**Texto proporcionado:**
________________________________________
Steve Jobs con los ojos de Roland Barthes

Steve Jobs con los ojos de Roland Barthes

Por Hernán Iglesias Illa
En 1955, Citroën lanzó en Francia el DS, un modelo de formas redondeadas y funciones minimalistas que se convertiría en un clásico de la industria. Hace unos años, una encuesta lo eligió como el tercer auto más influyente del siglo XX, después del Ford T y el Mini Cooper. Para Francia, donde tuvo un éxito instantáneo, el DS -al que le decían Déesse, o Diosa- era una muestra de su creciente optimismo y prosperidad después de los duros (y culposos) años de posguerra.
Dos años después, Roland Barthes, que había empezado a escribir unos ensayos cortitos sobre cuestiones de la vida cotidiana, dedicó uno de ellos al fenómeno del DS. El texto, recogido en Mitologías, empieza así: “Creo que los autos hoy en día son casi el equivalente exacto de las grandes catedrales góticas: quiero decir, la creación suprema de una era, concebida con pasión por artistas anónimos y consumida en imagen y en uso por la totalidad de la población, que se la apropia como un objeto puramente mágico”.
Cuando leí este párrafo me pregunté cuál sería el equivalente actual de los autos en los 50 y los 60: un objeto mágico, concebido por artistas anónimos, que la gente compra por imagen y por uso. La única respuesta que se me ocurrió fue: los teléfonos celulares. Y entre los celulares, el equivalente del DS, que para Barthes era un auto distinto a los demás, más puro y “superlativo”, es el iPhone y su hermana mayor, el iPad.
________________________________________
**Datos del ejercicio:**
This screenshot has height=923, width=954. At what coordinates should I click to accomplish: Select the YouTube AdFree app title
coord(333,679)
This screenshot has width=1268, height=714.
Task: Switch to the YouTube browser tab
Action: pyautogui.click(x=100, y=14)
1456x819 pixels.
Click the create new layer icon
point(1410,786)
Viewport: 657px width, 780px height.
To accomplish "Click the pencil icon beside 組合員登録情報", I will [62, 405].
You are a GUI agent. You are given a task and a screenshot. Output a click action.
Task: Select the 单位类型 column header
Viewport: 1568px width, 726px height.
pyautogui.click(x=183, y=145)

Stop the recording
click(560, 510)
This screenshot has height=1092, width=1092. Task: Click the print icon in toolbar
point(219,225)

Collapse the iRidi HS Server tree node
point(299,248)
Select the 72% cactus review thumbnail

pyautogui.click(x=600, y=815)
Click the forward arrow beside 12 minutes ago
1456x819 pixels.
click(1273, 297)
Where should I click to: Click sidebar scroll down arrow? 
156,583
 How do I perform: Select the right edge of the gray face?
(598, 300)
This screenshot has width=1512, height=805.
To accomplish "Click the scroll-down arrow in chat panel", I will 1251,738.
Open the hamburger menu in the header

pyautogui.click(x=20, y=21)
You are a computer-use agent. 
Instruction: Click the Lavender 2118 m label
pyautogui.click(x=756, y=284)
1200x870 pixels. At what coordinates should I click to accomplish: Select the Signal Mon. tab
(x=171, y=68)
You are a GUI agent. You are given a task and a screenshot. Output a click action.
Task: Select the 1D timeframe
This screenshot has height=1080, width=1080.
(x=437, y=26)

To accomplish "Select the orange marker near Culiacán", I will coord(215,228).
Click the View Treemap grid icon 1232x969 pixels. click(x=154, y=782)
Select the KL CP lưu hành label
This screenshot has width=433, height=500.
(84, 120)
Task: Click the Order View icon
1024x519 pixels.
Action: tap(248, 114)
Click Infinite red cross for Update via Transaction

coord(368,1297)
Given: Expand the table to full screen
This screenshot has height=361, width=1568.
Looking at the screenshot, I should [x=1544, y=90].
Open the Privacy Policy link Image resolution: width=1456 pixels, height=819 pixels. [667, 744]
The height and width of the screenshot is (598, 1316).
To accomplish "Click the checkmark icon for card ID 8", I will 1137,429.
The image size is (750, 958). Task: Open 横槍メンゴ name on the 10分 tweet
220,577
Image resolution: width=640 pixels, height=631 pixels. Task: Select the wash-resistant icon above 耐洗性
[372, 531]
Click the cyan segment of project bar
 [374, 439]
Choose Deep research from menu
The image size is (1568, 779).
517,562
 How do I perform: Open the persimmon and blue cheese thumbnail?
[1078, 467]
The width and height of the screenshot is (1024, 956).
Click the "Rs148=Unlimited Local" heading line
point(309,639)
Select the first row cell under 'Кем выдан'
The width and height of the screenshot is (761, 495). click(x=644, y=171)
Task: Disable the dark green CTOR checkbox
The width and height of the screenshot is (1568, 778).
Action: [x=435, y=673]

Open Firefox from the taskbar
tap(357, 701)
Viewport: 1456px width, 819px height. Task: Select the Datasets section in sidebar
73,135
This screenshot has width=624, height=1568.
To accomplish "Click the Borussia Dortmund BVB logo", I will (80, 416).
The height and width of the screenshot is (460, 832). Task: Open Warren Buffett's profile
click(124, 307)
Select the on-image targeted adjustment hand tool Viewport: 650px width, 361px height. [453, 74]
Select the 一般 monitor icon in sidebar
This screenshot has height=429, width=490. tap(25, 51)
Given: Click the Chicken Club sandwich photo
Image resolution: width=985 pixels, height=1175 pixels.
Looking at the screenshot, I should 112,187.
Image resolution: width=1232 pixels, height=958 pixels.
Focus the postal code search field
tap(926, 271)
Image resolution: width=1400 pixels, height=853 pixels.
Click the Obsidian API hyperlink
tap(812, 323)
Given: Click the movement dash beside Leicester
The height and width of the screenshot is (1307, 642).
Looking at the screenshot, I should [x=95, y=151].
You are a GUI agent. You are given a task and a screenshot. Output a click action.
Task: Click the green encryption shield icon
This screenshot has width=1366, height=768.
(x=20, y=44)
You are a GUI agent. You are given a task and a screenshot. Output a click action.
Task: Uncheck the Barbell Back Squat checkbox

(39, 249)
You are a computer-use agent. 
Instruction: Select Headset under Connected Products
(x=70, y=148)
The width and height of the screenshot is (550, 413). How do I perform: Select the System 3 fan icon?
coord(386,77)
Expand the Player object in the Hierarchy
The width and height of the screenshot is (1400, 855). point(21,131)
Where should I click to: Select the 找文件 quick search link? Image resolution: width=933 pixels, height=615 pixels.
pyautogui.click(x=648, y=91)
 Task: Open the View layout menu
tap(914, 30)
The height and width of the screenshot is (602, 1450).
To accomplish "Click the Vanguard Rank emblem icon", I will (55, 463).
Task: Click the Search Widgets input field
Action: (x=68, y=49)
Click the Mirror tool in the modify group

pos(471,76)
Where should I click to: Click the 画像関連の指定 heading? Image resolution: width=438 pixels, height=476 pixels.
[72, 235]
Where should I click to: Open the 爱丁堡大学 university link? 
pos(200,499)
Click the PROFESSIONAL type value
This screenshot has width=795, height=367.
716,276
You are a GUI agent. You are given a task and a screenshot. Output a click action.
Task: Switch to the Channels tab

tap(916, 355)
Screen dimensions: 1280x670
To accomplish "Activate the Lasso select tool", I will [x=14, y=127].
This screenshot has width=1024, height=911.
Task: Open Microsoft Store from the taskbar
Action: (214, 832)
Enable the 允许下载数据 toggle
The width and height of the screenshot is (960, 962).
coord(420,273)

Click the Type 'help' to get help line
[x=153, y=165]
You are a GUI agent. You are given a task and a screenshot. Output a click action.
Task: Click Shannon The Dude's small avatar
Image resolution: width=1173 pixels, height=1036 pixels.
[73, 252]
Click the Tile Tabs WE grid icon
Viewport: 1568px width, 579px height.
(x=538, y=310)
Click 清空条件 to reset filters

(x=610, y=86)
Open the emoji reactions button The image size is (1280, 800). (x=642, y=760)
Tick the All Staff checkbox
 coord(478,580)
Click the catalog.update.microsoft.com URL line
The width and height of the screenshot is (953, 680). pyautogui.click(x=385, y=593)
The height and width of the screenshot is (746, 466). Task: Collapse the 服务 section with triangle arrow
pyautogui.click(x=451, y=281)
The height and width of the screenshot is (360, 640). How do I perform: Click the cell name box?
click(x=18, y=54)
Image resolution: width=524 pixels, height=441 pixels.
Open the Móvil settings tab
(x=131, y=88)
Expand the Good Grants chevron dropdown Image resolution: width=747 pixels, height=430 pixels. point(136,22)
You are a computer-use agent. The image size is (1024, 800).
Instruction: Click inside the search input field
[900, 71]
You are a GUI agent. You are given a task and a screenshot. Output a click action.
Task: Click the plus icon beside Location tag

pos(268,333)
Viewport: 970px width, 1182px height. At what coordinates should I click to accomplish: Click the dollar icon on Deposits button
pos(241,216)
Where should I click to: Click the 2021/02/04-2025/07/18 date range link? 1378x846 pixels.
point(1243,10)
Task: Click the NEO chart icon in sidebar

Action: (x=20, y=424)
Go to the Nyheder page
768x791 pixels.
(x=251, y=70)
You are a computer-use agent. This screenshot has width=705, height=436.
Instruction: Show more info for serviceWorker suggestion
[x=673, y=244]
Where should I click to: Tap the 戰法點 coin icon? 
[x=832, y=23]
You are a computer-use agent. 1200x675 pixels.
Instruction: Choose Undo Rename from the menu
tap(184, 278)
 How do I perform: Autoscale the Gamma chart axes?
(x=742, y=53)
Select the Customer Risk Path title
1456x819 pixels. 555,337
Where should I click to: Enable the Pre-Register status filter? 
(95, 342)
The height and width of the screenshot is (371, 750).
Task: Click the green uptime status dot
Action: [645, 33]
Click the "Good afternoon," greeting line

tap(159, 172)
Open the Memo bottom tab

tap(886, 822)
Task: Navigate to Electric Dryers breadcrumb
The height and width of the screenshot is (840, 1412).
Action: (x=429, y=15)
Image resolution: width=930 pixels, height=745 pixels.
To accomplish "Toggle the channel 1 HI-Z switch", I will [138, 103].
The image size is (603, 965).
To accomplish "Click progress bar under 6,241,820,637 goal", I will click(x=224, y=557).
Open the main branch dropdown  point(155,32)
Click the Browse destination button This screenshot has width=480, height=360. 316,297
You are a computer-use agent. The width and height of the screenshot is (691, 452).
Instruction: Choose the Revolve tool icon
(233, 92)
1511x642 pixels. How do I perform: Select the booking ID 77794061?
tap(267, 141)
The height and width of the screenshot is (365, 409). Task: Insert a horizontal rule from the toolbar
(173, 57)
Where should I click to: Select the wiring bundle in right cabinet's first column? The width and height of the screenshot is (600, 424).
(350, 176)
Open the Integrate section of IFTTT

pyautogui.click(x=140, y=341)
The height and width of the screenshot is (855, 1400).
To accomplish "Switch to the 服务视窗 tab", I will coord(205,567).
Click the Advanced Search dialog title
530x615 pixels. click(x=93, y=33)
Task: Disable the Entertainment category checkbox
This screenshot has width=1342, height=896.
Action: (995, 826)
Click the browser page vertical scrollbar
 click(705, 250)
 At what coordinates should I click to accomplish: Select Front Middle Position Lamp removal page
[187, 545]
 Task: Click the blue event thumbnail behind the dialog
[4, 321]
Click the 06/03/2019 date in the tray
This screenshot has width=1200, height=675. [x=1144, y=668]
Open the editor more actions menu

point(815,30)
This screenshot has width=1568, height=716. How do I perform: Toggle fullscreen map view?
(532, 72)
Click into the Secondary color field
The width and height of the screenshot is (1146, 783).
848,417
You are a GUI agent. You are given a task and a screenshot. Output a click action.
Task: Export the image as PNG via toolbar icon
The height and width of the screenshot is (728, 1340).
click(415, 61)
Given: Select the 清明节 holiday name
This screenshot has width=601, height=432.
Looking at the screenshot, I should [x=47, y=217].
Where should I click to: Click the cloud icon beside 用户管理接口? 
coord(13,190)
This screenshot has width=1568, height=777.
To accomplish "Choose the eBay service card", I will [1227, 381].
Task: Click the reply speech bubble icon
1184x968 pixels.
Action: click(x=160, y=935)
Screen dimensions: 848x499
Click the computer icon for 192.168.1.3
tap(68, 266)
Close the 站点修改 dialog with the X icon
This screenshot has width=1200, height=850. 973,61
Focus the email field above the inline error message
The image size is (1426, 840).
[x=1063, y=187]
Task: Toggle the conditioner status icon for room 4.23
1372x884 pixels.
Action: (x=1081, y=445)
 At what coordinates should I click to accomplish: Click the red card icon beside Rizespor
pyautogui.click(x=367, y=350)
________________________________________
**Enunciado A:** Enumera todos los modelos de auto que se nombran en el texto sobre Steve Jobs y Roland Barthes.
**Enunciado B:** Dispón como tabla Markdown, con las columnas Núm y Contenido, las líneas de los registros que van desde la que contiene "The height and width of the screenshot is (598, 1316)." hasta la que contiene "Looking at the screenshot, I should [x=95, y=151].", ambas incluidas. Omite las líneas en blanco.

**Respuesta completa A:**
- DS (de Citroën)
- Ford T
- Mini Cooper

**Respuesta completa B:**
| Núm | Contenido |
|---|---|
| 1 | The height and width of the screenshot is (598, 1316). |
| 2 | To accomplish "Click the checkmark icon for card ID 8", I will 1137,429. |
| 3 | The image size is (750, 958). Task: Open 横槍メンゴ name on the 10分 tweet |
| 4 | 220,577 |
| 5 | Image resolution: width=640 pixels, height=631 pixels. Task: Select the wash-resistant icon above 耐洗性 |
| 6 | [372, 531] |
| 7 | Click the cyan segment of project bar |
| 8 |  [374, 439] |
| 9 | Choose Deep research from menu |
| 10 | The image size is (1568, 779). |
| 11 | 517,562 |
| 12 |  How do I perform: Open the persimmon and blue cheese thumbnail? |
| 13 | [1078, 467] |
| 14 | The width and height of the screenshot is (1024, 956). |
| 15 | Click the "Rs148=Unlimited Local" heading line |
| 16 | point(309,639) |
| 17 | Select the first row cell under 'Кем выдан' |
| 18 | The width and height of the screenshot is (761, 495). click(x=644, y=171) |
| 19 | Task: Disable the dark green CTOR checkbox |
| 20 | The width and height of the screenshot is (1568, 778). |
| 21 | Action: [x=435, y=673] |
| 22 | Open Firefox from the taskbar |
| 23 | tap(357, 701) |
| 24 | Viewport: 1456px width, 819px height. Task: Select the Datasets section in sidebar |
| 25 | 73,135 |
| 26 | This screenshot has width=624, height=1568. |
| 27 | To accomplish "Click the Borussia Dortmund BVB logo", I will (80, 416). |
| 28 | The height and width of the screenshot is (460, 832). Task: Open Warren Buffett's profile |
| 29 | click(124, 307) |
| 30 | Select the on-image targeted adjustment hand tool Viewport: 650px width, 361px height. [453, 74] |
| 31 | Select the 一般 monitor icon in sidebar |
| 32 | This screenshot has height=429, width=490. tap(25, 51) |
| 33 | Given: Click the Chicken Club sandwich photo |
| 34 | Image resolution: width=985 pixels, height=1175 pixels. |
| 35 | Looking at the screenshot, I should 112,187. |
| 36 | Image resolution: width=1232 pixels, height=958 pixels. |
| 37 | Focus the postal code search field |
| 38 | tap(926, 271) |
| 39 | Image resolution: width=1400 pixels, height=853 pixels. |
| 40 | Click the Obsidian API hyperlink |
| 41 | tap(812, 323) |
| 42 | Given: Click the movement dash beside Leicester |
| 43 | The height and width of the screenshot is (1307, 642). |
| 44 | Looking at the screenshot, I should [x=95, y=151]. |